The Chinese terra cotta army was such a bonus for us. In case you haven’t heard of them I’ll give a short intro. The first big Chinese emperor had an entire army crafted out of terra cotta and buried in his tomb with him, 10,000 soldiers including weapons and horses and chariots. Each soldier is
different with different clothing and faces. The army was discovered by accident by some farmers digging for a well in the late 80’s. I had seen a television program about it but never thought I would ever see it. On this day we had parked in front of the old east German government building and were preparing to go our own ways to different sites when Nicolas looked up and asked did we want to see the special exhibit? When I realized what it was I got just a bit excited (that’s an understatement). They had brought in about 100 figures and set up a display to show what they looked like when found. Such a thrill.

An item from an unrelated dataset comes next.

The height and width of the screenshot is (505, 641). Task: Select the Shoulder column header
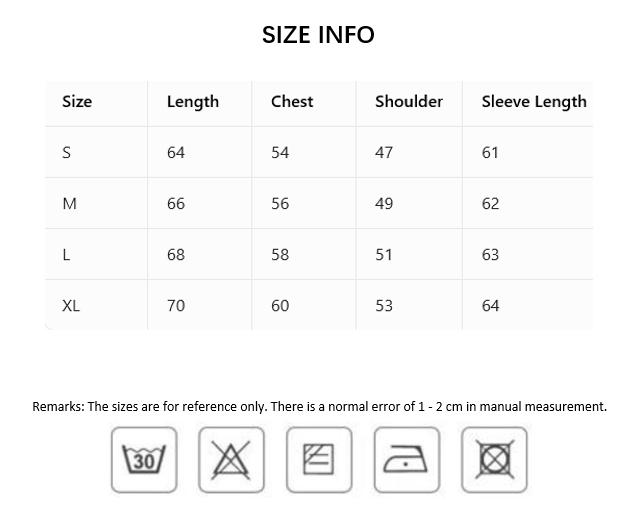[409, 101]
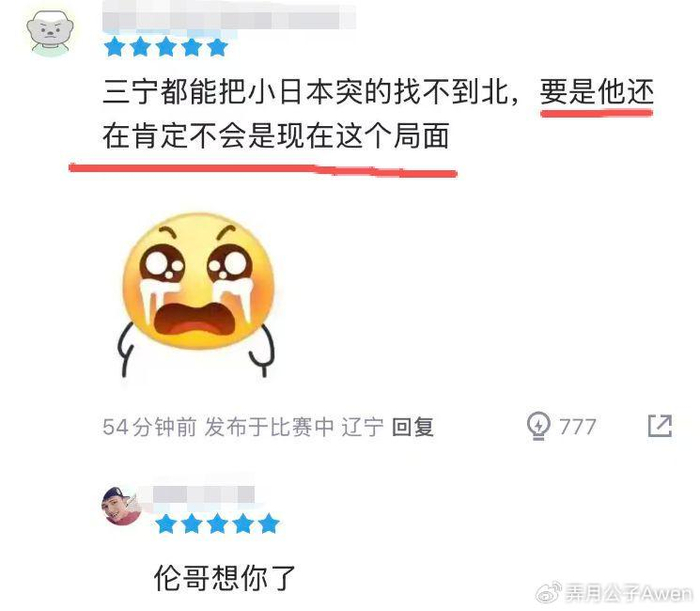Click the 回复 reply button

tap(413, 427)
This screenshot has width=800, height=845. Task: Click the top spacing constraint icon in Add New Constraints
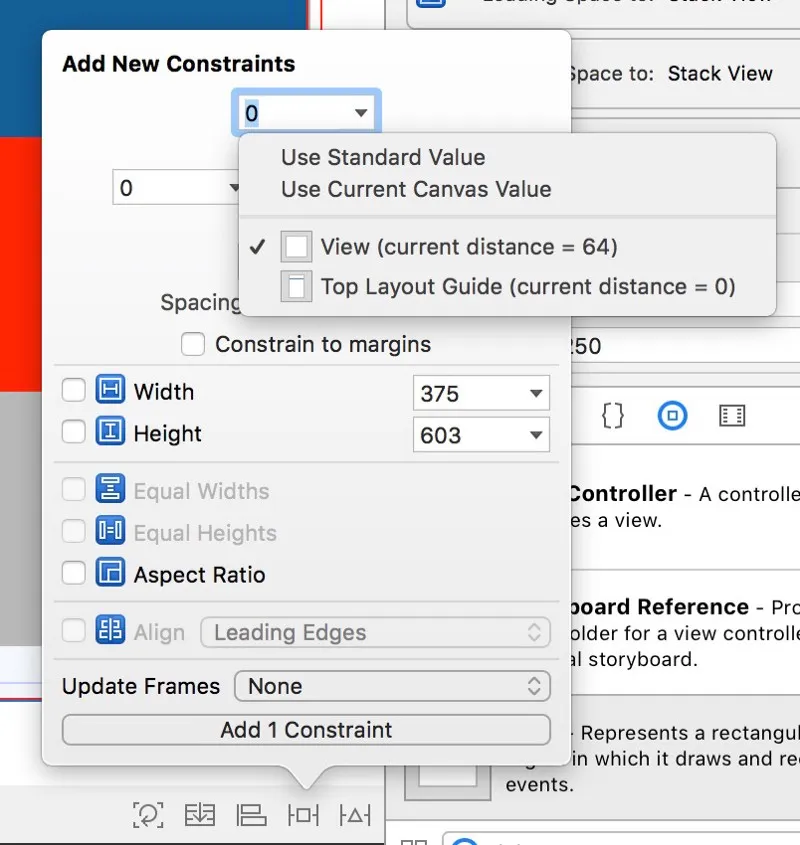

Berlin is the home of more museums than I can count and was able to make a dent in at least some of them. The archeology alone is world class. I saw entire temples dedicated to Greek gods, relics from the fabled city of Babylon and King Nebachannezer (did I spell that right?) and the bust of the Egyptian queen Nefertiti. One of the most important sites was the Berlin Wall. We learned quite a bit about the life and death of
the wall from both Nicolas and Marlene. Marlene lives in East Berlin and was about 11 years old when it came down. Between the two of them we had a very balanced information source. We visited Checkpoint Charlie (the entrance from the East to the American sector of Berlin) and the Berlin Wall Memorial. We saw the death strip and all the white crosses representing the people who were killed trying to cross. We ventured into old East Berlin with Marlene and saw the difference between the east and west. It’s like we went back in time to the 1950’s in black and white. There was very little color anywhere, the buildings were all falling apart, the cars on the street were much older and there were still some Russian made cars to be seen. Marlene explained to buy a car (behind the wall) you needed to be a waiting list for several years.

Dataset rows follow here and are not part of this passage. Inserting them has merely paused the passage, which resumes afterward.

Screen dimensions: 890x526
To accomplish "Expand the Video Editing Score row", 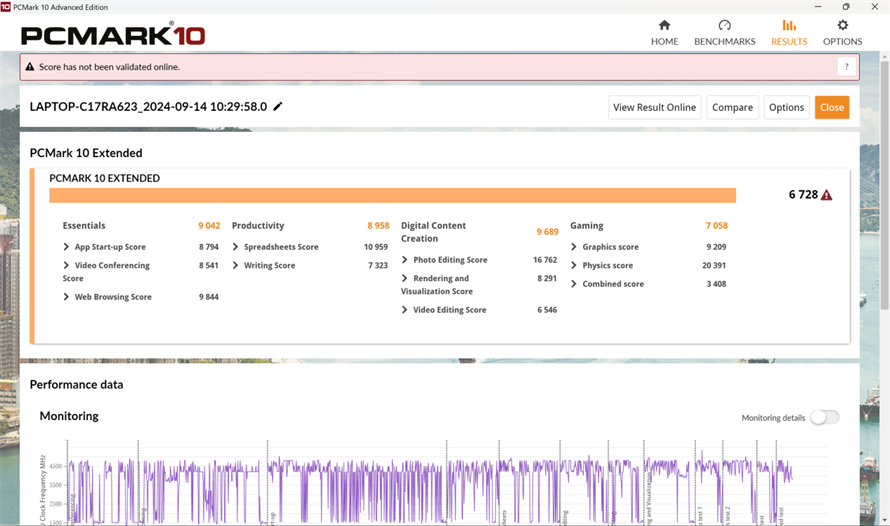I will coord(449,310).
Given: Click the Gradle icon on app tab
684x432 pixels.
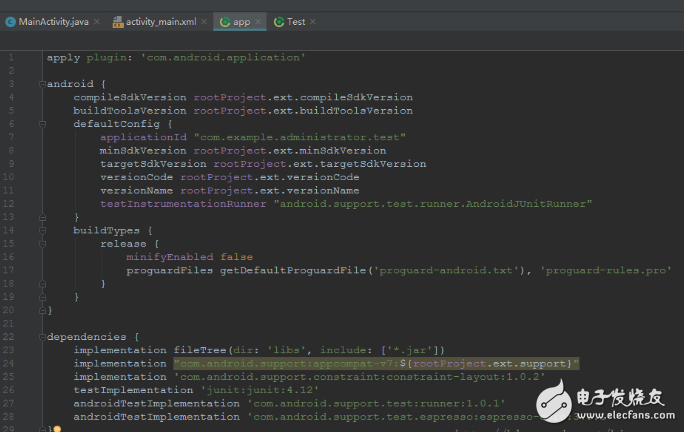Looking at the screenshot, I should pyautogui.click(x=224, y=21).
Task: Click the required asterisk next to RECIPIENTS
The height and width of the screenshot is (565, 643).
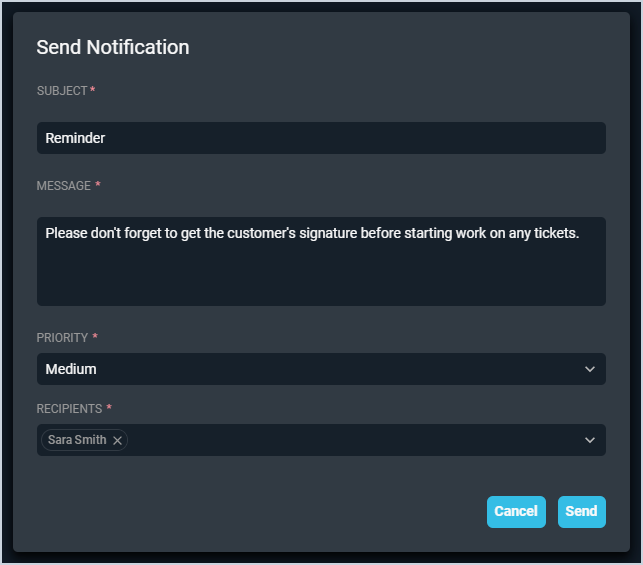Action: [109, 409]
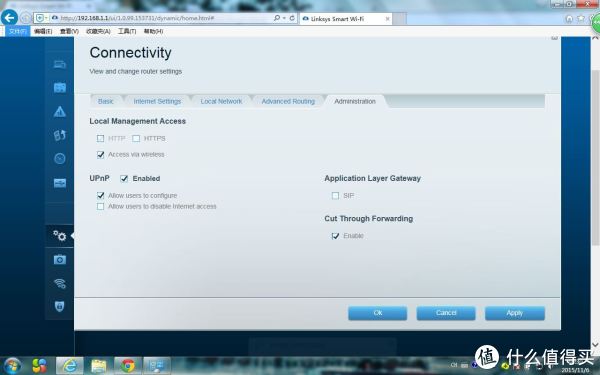Disable the UPnP Enabled checkbox

[124, 178]
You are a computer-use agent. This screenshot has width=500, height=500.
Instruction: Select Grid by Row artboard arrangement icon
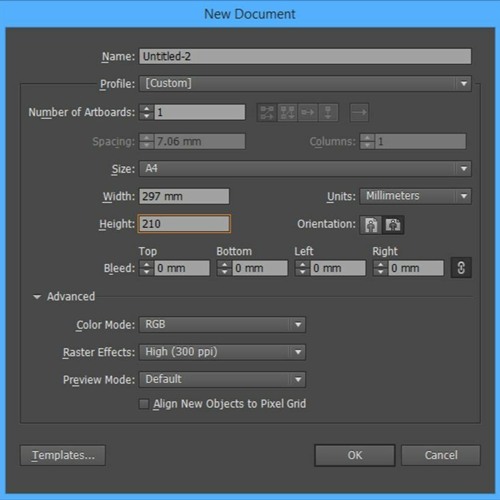point(267,112)
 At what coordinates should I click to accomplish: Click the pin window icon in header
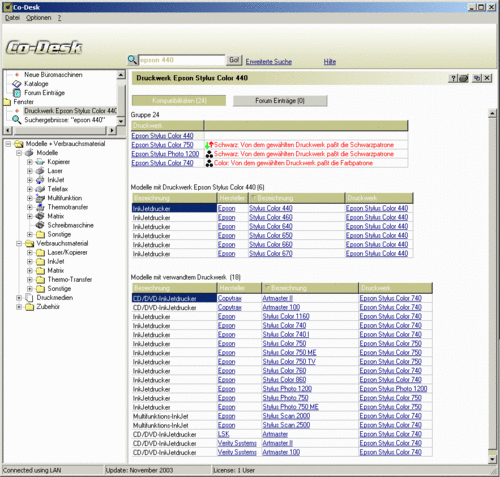477,78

We lunched in a place called Aleksander Platz which was the main meeting place for East Berliners. It is a large open square with a fountain in the center and a large sundial type clock off to the side. We bought a wurst and a
Alecksande Platz
Graffiti covered water fountain; lunch with Nicolas and lots of sun. coke from a stand and went to sit on the edge of the fountain and appreciate the musicians playing. On one side of us was a family, in the fountain behind us a dog was playing in the water and on the other side of us were some neo nazi type teens. The place was wonderful, the sun was shining and musicians were great.

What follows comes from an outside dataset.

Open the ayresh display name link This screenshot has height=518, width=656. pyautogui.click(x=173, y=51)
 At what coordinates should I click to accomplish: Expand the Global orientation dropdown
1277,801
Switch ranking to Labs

One of the more interesting churches we visited is called the The Dome. It was built in the late 1800s and we hiked up many stairs to get to the top of the dome. It was a beautiful church with many statues, but for me the best part was the crypt in the basement. Before Germany was Germany it was Prussia. In the basement were the coffins of about 140 of the royal Prussian family dating from as early as 1400’s. Very ghoulish and fascinating. It was in great condition, unlike another church in West Berlin which suffered much damage during WWII. Rather than rebuild it they left it as is and made it a memorial to the war.
The Helmut Newton (famous German photographer) photo exhibit, to Mike’s delight, had just opened this
year in Berlin so we made it a must visit. Nicolas’ mom had been meaning to go herself and decided to meet us there. We got to visit with her several times during our trip and we had a great time getting to know the person who raised Nicolas.
Another way for us to say “Thanks” to Nicolas for being the best tour guide ever, was to treat him to a show of Blue Man Group. We discovered that they now had a performance team in Berlin, that were trained by the original group from New York. The show consists of high energy music, bizarre and funny looks at life, combined with wild visual imagery and is performed by 3 men painted blue and dressed in black. They also have a group in Las Vegas, but we never took advantage of seeing the show while we where there, so this was a special treat for us.
By day 4 Nicolas and Mike needed a break from the museums so they left me on my own while they went to the top of Berlin’s Space Needle. From the observation deck they could see all of Berlin. They sat at
a table in the spinning restaurant located one level up and ate icecream while Nicolas pointed out important buildings in both East and West Berlin. Even though the wall has been down for over 10 years, a large contrast remains between the two halves of what is truly a fascinating city.